Ever wonder why seemingly intelligent individuals who are members of organizations such as ICNIRP, steadfastly stick to the thermal paradigm rejecting all evidence that questions that viewpoint? Besides the deep seated financial/industry/military conflicts of interest that have dominated EMF/EMR standard setting since the 1950s, the following research suggests unbiased scientific objectivity can be a human fallacy. This should be further reason why the precautionary principle is so important to protect the public interest in technological controversies….
From World Science:
People only sometimes seek out opposing views, study finds
July 3, 2009
Courtesy University of Illinois at Urbana-Champaign,
American Psychological Association
and World Science staff
People tend to avoid information they don’t agree with—but certain factors can prompt them to seek out, or at least consider, other points of view, new research has found.
The analysis, reported this month in the journal Psychological Bulletin, included data from 91 studies involving nearly 8,000 participants. The authors said it settles a longstanding debate over whether people actively avoid information that contradicts what they think, or whether they’re simply exposed more often to ideas that conform to their own because they tend to be surrounded by like-minded people.
“We wanted to see exactly across the board to what extent people are willing to seek out the truth versus just stay comfortable with what they know,” said University of Illinois psychologist Dolores Albarracín, who led the study with University of Florida researcher William Hart.
The studies they reviewed generally asked participants about their views on a given topic and then allowed them to choose whether they wanted to view or read information supporting their own or an opposing point of view.

Requirements:
(1) According to the article, how many studies supplied data for the analysis?
(2) Reproduce the stretch of the article from "Ever wonder why" through "in technological controversies…." word for word.
Rely only on the article for these.

Dataset extract:
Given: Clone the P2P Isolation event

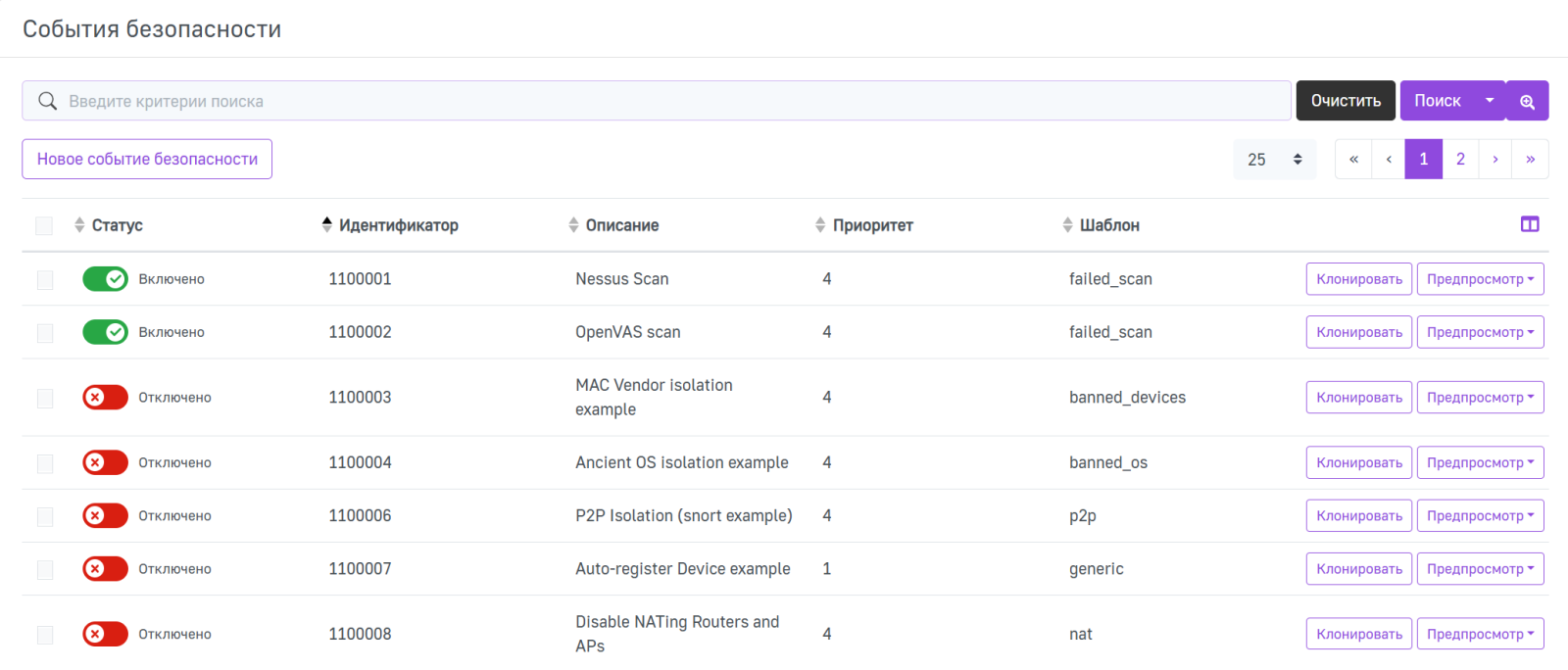Looking at the screenshot, I should tap(1358, 515).
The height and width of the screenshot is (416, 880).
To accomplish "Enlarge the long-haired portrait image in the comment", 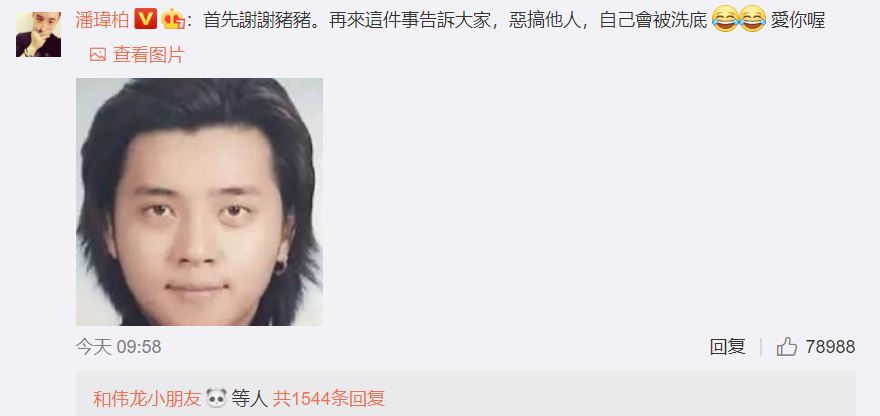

Answers to each task:
(1) 91 studies

(2)
Ever wonder why seemingly intelligent individuals who are members of organizations such as ICNIRP, steadfastly stick to the thermal paradigm rejecting all evidence that questions that viewpoint? Besides the deep seated financial/industry/military conflicts of interest that have dominated EMF/EMR standard setting since the 1950s, the following research suggests unbiased scientific objectivity can be a human fallacy. This should be further reason why the precautionary principle is so important to protect the public interest in technological controversies….